Drie jaar geleden was ik nog volop vrijgezel. Ik gebruik liever het woord vrijgezel dan ‘single’, want er zit het woord ‘vrij’ in en ‘gezel’, van ‘metgezel’, vriend. Nu ben ik ruim twee jaar met de Reisgenoot.
Ik had een tijd van onstuimige doch moeizame relaties achter de rug. Er was verdriet, zeker toen mijn geliefde Conny stierf. Behalve verdriet was er gedoe in de liefde. Lag deels aan mij, aan mijn selectiecriteria. Ik viel op mannen met iets onduidelijks. Vaagheid kon zijn dat iemand een andere relatie uit de hoed toverde die nog liep maar naar eigen zeggen tanende was, de scheidingspapieren waren al aangevraagd. Je trapt daar één keer in. Vaagheid kon ook zijn dat iemand zegt veel van je te houden, maar zich niet wil committeren omdat hij trauma’s heeft opgelopen van vorige relaties, of andere bindingsangstige varianten. Er was liefde en passie, maar ook wazigheid. Mannen met een randje zijn spannend, want ze hebben iets waar je niet helemaal vat op hebt. Het dansen-op-een-vulkaangevoel. Toch zijn dit soort partners op de lange termijn niet gezond voor je en ook niet voor je manbeeld.

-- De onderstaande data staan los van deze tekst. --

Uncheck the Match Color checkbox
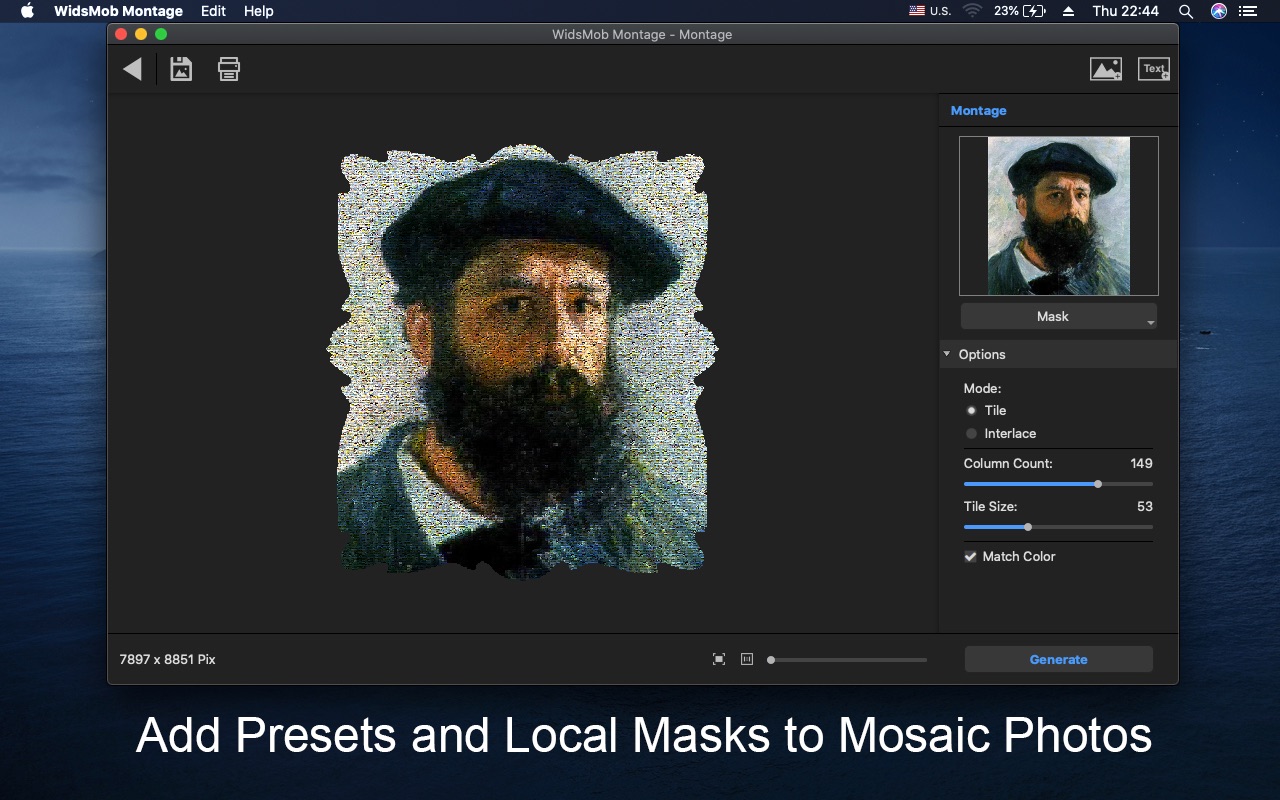The height and width of the screenshot is (800, 1280). pos(970,556)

Ik ben in het algemeen dol op grijze gebieden, want in de twighlightzone zijn alle experimenten mogelijk. Toch wilde ik op een gegeven moment een heldere liefdesomgeving. Ik was op een punt beland dat ik dacht: “Nu is het klaar.” Ik rondde af wat er af te ronden viel en besloot dat ik moest leren om alleen te gaan. Natuurlijk hield ik het verlangen naar een samen, maar dan écht samen, niet meer half. Mijn leven was op zichzelf fijn, het verlangen naar een samen was dan het randje van mijn leven, dat moest ik accepteren. Het was in ieder geval mijn eigen randje en niet dat van een ander. De knop was om.
Verbazingwekkend lichtvoetig voelde ik me, al was er geen passie meer in mijn leven en strekte de sexuele Sahara zich voor me uit. Ik stelde me in op jaren van Sahara. Het gaf niet en ik was niet de enige. Mijn pad was helder, er hing niemand zeurend aan mijn fiets. Net toen ik goed en wel begonnen was aan mijn reis als alleengaande, kwam ik de Reisgenoot tegen. In de trein. Donker haar, breed, jaar of vijftig. Mega-aantrekkelijke, knappe man, vond ik. We raakten aan de praat. We bleken een heel eind samen op te moeten reizen, tot Dordrecht. We hadden het over films en over reizen, want hij bleek acteur te zijn en bij de KLM te werken. De volgende dag kreeg ik een app: ‘Zullen we naar de film?’ En zo begon onze gezamenlijke tocht door het leven, met heel klassiek, samen naar de film. Het was een butfilm, ook nog, daar hebben we samen op gefulmineerd. “Dat ze dit durven te vertonen in een filmhuis, het is een schande.”
De Reisgenoot heeft geen issues en doet niet moeilijk. Toen de kinderen uit huis gingen zei hij: “We kunnen net zo goed in één huis wonen.” En dat hebben we gedaan. Alles voelt gewoon en natuurlijk. Zo moet dat blijkbaar gaan. Je komt elkaar tegen op je reis, je raakt aan de praat en je zegt: ‘zullen we samen verder reizen’?